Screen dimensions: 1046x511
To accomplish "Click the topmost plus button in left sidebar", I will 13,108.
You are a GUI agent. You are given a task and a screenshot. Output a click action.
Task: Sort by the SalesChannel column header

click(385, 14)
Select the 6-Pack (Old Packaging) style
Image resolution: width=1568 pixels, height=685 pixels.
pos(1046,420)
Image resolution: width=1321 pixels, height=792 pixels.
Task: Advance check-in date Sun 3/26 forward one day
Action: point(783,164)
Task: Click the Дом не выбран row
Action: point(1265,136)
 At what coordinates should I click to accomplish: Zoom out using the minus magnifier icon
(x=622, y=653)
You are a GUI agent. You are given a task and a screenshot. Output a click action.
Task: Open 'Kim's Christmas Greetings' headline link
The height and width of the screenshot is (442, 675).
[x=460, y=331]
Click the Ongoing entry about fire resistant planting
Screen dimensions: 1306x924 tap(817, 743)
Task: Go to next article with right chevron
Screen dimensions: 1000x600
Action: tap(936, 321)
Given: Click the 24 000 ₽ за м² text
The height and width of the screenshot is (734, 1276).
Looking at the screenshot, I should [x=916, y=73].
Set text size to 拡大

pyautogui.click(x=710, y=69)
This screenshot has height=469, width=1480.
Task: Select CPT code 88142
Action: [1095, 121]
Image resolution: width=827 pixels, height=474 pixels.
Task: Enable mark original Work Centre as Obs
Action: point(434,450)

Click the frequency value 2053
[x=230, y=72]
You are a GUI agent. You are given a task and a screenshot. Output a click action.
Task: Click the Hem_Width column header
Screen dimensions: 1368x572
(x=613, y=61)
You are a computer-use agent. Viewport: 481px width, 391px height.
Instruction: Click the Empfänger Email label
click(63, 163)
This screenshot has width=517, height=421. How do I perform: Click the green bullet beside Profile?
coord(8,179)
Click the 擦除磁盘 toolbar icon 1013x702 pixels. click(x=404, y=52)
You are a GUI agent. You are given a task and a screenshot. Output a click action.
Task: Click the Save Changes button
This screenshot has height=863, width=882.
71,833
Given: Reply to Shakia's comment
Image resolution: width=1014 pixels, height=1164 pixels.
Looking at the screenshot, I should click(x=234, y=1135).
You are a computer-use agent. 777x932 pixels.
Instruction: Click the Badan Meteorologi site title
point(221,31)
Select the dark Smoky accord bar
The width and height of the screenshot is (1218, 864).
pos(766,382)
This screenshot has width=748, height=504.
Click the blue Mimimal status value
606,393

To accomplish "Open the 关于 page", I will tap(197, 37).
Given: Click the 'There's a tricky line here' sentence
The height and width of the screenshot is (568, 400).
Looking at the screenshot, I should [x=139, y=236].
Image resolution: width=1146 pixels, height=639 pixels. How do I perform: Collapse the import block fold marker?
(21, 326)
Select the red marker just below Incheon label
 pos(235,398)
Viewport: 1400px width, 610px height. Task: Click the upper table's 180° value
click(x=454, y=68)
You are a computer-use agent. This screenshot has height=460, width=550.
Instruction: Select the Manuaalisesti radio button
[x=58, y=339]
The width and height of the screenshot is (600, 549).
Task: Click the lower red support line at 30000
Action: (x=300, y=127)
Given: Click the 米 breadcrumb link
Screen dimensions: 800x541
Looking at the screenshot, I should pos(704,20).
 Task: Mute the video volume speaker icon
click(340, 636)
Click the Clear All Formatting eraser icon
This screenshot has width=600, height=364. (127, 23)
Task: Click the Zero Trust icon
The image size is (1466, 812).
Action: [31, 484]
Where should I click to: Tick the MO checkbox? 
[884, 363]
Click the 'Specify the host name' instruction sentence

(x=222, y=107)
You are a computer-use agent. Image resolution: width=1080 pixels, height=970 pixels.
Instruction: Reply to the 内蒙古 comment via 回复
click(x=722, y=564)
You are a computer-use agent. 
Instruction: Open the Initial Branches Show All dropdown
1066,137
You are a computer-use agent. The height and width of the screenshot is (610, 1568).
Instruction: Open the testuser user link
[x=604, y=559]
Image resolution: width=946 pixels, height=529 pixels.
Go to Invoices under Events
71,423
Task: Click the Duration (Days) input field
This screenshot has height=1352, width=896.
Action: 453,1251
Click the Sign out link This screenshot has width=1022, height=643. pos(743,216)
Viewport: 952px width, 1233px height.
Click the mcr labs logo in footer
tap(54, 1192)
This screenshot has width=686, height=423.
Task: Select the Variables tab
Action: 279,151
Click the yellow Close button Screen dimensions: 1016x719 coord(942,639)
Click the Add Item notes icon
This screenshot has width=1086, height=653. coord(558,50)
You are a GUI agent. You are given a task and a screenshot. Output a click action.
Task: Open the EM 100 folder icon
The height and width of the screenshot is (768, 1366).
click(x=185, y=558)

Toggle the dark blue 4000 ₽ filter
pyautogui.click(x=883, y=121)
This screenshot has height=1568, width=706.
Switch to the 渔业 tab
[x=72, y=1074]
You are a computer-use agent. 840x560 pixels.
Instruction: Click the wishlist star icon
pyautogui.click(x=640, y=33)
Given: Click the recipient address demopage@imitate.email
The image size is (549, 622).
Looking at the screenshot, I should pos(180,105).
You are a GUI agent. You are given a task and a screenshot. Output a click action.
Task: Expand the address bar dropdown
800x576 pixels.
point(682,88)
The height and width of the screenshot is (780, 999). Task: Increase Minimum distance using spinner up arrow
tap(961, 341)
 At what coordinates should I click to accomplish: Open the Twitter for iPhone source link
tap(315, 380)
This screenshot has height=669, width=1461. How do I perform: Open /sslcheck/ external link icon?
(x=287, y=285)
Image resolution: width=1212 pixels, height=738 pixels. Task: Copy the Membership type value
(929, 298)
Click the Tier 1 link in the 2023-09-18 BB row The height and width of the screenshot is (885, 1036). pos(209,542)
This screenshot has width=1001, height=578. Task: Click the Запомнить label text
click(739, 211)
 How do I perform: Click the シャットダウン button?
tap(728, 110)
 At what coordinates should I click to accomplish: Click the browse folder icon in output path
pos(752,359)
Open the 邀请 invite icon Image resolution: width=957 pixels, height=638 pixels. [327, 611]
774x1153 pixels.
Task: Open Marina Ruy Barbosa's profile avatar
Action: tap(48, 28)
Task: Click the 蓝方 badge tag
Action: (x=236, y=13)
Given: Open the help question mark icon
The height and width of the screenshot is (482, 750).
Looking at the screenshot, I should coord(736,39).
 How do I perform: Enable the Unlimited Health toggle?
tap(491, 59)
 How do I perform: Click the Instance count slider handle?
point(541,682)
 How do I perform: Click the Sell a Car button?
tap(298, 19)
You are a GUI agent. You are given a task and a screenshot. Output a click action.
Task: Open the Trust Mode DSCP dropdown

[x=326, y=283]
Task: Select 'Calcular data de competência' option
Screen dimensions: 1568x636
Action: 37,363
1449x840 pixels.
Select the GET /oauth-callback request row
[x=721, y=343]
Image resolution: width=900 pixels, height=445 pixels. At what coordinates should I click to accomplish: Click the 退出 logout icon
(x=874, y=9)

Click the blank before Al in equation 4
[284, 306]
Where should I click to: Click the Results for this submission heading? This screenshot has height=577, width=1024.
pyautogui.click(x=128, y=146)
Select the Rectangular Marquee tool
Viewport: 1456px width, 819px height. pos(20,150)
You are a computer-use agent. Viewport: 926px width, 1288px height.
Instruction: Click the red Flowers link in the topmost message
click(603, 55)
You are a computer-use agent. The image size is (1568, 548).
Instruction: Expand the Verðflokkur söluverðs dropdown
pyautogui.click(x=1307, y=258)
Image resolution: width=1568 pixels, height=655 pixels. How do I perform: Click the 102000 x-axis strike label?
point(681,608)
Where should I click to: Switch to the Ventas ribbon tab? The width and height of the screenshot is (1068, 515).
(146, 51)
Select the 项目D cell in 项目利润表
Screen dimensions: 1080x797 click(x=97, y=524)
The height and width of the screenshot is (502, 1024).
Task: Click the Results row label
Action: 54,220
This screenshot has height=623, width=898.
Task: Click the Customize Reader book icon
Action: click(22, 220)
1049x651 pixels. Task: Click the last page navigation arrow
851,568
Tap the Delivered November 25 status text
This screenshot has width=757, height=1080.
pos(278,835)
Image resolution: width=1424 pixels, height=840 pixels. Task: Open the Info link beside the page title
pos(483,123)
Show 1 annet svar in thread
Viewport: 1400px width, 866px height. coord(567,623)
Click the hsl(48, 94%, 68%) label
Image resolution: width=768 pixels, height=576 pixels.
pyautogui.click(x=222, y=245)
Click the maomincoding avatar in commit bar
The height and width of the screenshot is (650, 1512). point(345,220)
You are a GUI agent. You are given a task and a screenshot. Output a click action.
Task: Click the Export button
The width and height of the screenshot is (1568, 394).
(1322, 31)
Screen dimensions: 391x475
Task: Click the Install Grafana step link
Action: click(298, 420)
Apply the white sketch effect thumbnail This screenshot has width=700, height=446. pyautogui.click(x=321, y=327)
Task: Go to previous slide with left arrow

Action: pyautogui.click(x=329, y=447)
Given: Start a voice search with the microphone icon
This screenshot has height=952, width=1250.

***

PROBLEM DESCRIPTION — Find all the lines containing "will" in the material, then copy them.

REPLY —
To accomplish "Click the topmost plus button in left sidebar", I will 13,108.
To accomplish "Open the 关于 page", I will tap(197, 37).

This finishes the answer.